Department of Electrical Engineering, Kwangwoon University, 447-1 Wolgye, Nowon, Seoul 01897, Korea.
Center for Neuroscience and Functional Connectomics, Korea Institute of Science and Technology (KIST), Seoul 02792, Korea.


Brain-derived neurotrophic factor (BDNF) plays a critical role in cognitive processes including learning and memory. However, it has been difficult to detect BDNF in the brains of behaving animals because of its extremely low concentration, i.e., at the sub-nanogram/mL level. Here, we developed an interdigitated microelectrode (IME) biosensor coated with an anti-BDNF an anti-BDNF antibody in a polydimethylsiloxane (PDMS)-based microfluidic channel chip.
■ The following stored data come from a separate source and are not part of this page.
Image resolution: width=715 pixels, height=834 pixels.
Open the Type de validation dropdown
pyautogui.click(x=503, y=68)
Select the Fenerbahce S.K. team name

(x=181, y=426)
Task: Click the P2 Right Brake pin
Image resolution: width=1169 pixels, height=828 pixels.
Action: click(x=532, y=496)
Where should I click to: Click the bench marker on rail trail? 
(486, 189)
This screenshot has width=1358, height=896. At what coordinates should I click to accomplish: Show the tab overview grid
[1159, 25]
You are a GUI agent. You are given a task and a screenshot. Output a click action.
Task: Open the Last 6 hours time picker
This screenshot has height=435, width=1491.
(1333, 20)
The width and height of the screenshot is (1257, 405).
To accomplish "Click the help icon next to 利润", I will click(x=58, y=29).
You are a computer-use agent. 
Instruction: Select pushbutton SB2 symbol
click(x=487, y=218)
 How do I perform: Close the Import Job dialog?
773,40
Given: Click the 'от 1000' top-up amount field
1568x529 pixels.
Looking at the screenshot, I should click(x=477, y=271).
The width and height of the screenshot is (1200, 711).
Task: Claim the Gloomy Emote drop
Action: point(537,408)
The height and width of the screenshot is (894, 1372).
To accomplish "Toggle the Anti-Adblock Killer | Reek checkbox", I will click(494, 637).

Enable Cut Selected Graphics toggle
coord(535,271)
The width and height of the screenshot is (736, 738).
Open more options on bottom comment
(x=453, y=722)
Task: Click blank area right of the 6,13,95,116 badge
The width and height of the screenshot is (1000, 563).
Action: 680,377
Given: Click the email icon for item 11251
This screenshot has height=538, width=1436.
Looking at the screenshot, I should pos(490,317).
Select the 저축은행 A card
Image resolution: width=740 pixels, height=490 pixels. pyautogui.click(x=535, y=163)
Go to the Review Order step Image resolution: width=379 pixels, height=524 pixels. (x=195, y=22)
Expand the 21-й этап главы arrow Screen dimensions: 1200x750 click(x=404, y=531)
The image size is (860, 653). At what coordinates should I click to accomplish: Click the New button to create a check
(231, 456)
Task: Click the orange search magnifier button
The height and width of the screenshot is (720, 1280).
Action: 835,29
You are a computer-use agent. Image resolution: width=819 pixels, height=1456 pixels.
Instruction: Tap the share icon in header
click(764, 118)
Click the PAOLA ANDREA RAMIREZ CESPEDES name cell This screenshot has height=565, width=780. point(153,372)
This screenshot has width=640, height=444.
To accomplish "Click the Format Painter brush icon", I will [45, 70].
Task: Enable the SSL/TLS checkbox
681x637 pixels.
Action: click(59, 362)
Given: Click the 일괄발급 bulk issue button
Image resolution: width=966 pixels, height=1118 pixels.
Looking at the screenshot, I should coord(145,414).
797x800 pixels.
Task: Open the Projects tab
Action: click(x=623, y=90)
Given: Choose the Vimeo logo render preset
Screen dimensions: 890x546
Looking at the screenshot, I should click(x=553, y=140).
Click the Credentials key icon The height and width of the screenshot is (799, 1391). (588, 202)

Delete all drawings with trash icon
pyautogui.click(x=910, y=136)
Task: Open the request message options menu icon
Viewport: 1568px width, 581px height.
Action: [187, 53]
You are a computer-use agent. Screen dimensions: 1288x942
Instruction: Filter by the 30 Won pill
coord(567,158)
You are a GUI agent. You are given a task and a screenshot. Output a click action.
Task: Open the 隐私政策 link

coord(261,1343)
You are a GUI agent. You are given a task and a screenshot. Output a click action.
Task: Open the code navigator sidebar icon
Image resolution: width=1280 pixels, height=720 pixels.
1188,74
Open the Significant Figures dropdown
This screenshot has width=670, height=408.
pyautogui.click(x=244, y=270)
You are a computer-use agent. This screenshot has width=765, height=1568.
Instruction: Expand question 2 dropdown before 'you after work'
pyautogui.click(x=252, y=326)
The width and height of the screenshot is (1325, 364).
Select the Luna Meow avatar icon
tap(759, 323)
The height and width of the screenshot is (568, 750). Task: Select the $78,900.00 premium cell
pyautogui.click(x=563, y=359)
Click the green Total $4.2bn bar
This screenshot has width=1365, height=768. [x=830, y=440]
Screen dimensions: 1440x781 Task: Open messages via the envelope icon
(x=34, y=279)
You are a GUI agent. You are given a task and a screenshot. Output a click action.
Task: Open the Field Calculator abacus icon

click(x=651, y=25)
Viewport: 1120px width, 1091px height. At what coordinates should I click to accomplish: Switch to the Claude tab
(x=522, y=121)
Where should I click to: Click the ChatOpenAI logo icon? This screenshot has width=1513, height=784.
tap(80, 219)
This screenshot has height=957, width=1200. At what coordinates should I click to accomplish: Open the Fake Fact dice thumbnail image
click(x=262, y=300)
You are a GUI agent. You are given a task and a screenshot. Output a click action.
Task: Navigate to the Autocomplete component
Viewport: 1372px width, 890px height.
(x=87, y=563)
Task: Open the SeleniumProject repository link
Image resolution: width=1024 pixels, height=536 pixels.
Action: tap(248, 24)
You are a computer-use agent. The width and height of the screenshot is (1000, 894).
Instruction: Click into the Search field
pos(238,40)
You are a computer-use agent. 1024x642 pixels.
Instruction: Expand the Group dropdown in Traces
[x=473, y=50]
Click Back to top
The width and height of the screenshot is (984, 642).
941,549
This sensor could detect BDNF from microliter volumes of liquid samples even at femtogram/mL concentrations with high selectivity over other growth factors. Using this biosensor, we examined whether BDNF is detectable from periodical collection of cerebrospinal fluid microdialysate, sampled every 10 min from the hippocampus of mice during the context-dependent fear-conditioning test. We found that the IME biosensor could detect a significant increase in BDNF levels after the memory task. This increase in BDNF levels was prevented by gene silencing of BDNF, indicating that the IME biosensor reliably detected BDNF in vivo. We propose that the IME biosensor provides a general-purpose probe for ultrasensitive detection of biomolecules with low abundance in the brains of behaving animals.